Users can create webhooks written either in their stack of choice or via our Shellhooks plugin (shell script) that would do the host creation. In the input parameters for those webhooks there are registration objects: all facts that were gathered. All the rest is something that our users can do pretty easily and there are no limitations - they can build pretty much any logic into these webhooks.
Lesson learned from the past: Taxonomy and discovery is hard - every shop has different requirements. That’s why designing the discovery process as open and flexible as possible is key. Webhooks can be built in a way that depending on the input (e.g. subnet) different sub-workflows in different departments can be called. We would ship some examples for Shellhooks.
In the current design, Discovery Rules can be used to assign hostgroups based on fact search conditions. The same but much more can be done via Webhooks.
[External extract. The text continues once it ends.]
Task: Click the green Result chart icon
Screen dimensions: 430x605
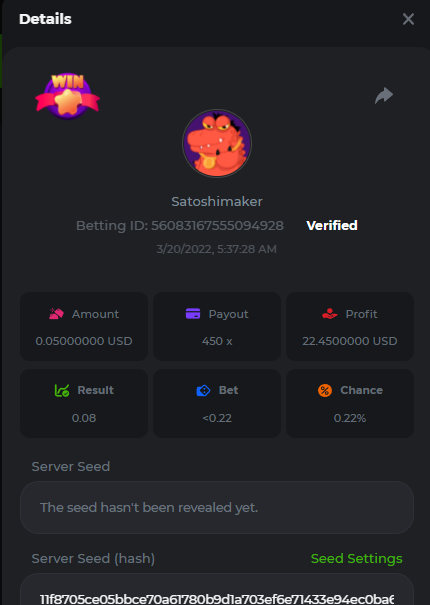Action: click(62, 390)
Some might argue that previously users could create their own rules in the UI/API/CLI while in the new design they would need to edit some shell scripts or build their own ruleset in their own stack. While I think the flexibility over UI pays off in the long-term, we could build a similar Preregistration Rules table that would instead of associating hostgroups would fire particular Webhooks. Alternatively, users could deploy some kind of UI themselves if needed.
As I said, interactive provisioning would be delivered with the New Host redesign which is coming soon (this year perhaps). But Discovery has always been strongest in the non-interactive mode. And that would be the focus for the first version.
For PXE-less mode, I would like to drop the whole TUI and replace it with just a few questions asked via the Python script when no network connection is found. Again, the ability for users to customize such script in the way they want is the way to go forward. Some might actually offer a few options: provision as database, web server or load-balancer? Hit enter to create a host.
There you have it, this feels really flexible and easy to understand and work with. Tell me what you think!